## Complete the following
1. Using the Azure Machine Learning data excerpt, answer each question:
(a) What download-only time is given for the single 100 GB file?
(b) Below what size should files be avoided?
(c) Which Linux feature does mount mode use to create an emulated filesystem?
2. List every advantage of mount mode given in the Azure Machine Learning data excerpt.

## Document extract
VM (20cores, 25 Gbit/s Network throughput):
Data structure | Download only (secs) | Download and calculate MD5 (secs) | Throughput Achieved (Gbit/s) |
---|---|---|---|
10 x 10 GB Files | 55.74 | 260.97 | 14.35 Gbit/s |
100 x 1 GB Files | 58.09 | 259.47 | 13.77 Gbit/s |
1 x 100 GB File | 96.13 | 300.61 | 8.32 Gbit/s |
We can see that a larger file, broken up into smaller files, can improve download performance due to parallelism. We recommend that you avoid files that become too small (less than 4 MB) because the time needed for storage request submissions increases, relative to time spent downloading the payload. For more information, read Many small files problem.
Mount (streaming)
In mount mode, the Azure Machine Learning data capability uses the FUSE (filesystem in user space) Linux feature, to create an emulated filesystem. Instead of downloading all the data to the local disk (SSD) of the compute target, the runtime can react to the user's script actions in real-time. For example, "open file", "read 2-KB chunk from position X", "list directory content".
Advantages | Disadvantages |
---|---|
Data that exceeds the compute target local disk capacity can be used (not limited by compute hardware) | Added overhead of the Linux FUSE module. |
No delay at the start of training (unlike download mode). | Dependency on user’s code behavior (if the training code that sequentially reads small files in a single thread mount also requests data from storage, it might not maximize the network or storage throughput). |
More available settings to tune for a usage scenario. | No windows support. |
Only data needed for training is read from storage. |
When to use Mount
- The data is large, and it doesn’t fit on the compute target local disk.
- Each individual compute node in a cluster doesn't need to read the entire dataset (random file or rows in csv file selection, etc.).
- Delays waiting for all data to download before training starts can become a problem (idle GPU time).

## Provided material

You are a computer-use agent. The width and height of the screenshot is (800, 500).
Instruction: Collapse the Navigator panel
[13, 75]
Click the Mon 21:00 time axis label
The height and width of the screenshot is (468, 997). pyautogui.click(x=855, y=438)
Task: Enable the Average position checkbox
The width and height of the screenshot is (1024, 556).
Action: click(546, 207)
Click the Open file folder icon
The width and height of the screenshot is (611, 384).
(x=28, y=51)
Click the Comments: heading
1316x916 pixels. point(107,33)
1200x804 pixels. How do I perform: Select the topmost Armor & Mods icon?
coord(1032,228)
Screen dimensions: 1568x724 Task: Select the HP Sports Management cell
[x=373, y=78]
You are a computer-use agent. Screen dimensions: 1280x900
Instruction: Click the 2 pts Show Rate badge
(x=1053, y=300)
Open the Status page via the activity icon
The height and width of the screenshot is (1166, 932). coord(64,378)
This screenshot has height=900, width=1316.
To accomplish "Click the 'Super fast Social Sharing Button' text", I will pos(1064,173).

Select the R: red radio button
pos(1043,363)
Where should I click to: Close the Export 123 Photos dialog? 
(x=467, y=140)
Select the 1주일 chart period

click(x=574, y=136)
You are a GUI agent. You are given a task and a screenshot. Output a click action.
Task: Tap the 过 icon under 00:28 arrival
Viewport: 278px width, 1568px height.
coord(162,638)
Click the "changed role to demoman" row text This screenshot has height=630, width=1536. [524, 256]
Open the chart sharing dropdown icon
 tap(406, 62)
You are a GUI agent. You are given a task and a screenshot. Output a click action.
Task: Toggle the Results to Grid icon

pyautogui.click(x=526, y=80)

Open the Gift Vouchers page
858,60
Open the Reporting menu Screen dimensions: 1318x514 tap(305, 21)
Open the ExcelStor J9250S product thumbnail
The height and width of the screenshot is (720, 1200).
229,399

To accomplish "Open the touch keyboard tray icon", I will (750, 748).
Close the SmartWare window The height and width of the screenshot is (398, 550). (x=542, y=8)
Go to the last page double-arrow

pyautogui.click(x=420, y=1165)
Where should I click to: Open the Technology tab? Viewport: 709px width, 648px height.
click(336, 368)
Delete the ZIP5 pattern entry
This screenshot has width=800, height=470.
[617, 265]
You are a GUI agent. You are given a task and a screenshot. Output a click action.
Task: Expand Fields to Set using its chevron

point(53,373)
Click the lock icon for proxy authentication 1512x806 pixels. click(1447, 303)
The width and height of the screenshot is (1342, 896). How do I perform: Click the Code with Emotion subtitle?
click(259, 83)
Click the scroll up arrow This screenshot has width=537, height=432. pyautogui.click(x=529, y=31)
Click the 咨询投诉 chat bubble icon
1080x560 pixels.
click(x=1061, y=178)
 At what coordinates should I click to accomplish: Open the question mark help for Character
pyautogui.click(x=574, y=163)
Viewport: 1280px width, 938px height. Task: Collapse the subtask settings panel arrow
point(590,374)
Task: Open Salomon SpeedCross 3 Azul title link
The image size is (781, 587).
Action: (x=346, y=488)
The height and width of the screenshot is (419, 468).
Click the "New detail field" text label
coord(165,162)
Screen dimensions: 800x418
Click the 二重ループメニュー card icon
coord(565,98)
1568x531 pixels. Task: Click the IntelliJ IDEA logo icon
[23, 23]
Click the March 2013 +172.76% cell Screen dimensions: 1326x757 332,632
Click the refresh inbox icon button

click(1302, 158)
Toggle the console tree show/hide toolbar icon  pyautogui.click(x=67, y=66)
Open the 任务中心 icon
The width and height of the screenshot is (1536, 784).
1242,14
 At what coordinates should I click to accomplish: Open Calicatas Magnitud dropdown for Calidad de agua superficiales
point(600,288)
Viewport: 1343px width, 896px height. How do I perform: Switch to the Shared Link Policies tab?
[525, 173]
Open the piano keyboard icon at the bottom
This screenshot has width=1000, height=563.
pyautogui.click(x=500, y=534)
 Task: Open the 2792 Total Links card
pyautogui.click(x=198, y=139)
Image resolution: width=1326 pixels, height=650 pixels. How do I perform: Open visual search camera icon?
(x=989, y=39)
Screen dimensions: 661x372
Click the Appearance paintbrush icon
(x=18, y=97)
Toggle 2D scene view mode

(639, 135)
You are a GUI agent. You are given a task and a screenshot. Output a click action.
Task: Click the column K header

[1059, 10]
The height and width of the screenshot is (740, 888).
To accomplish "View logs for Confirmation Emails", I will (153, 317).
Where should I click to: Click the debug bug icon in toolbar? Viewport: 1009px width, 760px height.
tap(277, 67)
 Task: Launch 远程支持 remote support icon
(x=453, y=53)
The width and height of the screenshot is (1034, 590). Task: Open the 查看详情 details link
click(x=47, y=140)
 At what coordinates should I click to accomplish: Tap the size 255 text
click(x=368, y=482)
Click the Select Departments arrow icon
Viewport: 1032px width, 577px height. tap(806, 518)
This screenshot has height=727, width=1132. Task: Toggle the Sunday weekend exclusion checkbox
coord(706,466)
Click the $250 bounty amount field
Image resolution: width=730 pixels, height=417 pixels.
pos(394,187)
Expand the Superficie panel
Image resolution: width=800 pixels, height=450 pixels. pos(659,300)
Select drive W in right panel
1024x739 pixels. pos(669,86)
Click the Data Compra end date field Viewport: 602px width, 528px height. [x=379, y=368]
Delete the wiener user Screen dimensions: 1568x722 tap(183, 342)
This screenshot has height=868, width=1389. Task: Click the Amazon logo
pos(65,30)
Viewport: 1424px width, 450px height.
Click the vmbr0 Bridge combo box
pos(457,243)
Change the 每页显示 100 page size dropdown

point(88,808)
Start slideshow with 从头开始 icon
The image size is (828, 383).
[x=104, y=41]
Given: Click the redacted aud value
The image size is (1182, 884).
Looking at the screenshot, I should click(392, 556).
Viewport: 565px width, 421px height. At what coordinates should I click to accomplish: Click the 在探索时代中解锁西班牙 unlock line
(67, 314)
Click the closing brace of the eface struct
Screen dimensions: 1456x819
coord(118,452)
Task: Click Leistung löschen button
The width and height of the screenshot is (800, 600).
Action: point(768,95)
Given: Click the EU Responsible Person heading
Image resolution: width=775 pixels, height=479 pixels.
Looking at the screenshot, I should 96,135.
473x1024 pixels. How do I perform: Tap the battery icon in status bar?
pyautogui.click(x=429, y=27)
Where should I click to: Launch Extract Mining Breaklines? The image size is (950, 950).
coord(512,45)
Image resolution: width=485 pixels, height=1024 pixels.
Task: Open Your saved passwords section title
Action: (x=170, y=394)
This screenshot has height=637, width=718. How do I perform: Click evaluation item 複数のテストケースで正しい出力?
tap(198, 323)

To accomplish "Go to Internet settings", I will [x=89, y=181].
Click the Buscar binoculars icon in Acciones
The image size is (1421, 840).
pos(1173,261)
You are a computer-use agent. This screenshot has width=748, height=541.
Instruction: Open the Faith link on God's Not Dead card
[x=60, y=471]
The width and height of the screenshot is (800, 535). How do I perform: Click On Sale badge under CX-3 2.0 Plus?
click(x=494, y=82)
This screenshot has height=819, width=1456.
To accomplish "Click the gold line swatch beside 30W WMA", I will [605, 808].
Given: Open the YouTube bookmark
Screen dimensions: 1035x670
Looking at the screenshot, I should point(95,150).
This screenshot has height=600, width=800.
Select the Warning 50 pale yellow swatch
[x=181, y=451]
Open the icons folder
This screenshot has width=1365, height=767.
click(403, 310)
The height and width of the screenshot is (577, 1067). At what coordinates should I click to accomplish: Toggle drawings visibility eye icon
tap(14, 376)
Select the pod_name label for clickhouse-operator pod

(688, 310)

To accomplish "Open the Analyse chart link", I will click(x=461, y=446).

## Answer section
1.
(a) 96.13 seconds
(b) 4 MB
(c) FUSE (filesystem in user space)

2.
- Data that exceeds the compute target local disk capacity can be used (not limited by compute hardware).
- No delay at the start of training (unlike download mode).
- More available settings to tune for a usage scenario.
- Only data needed for training is read from storage.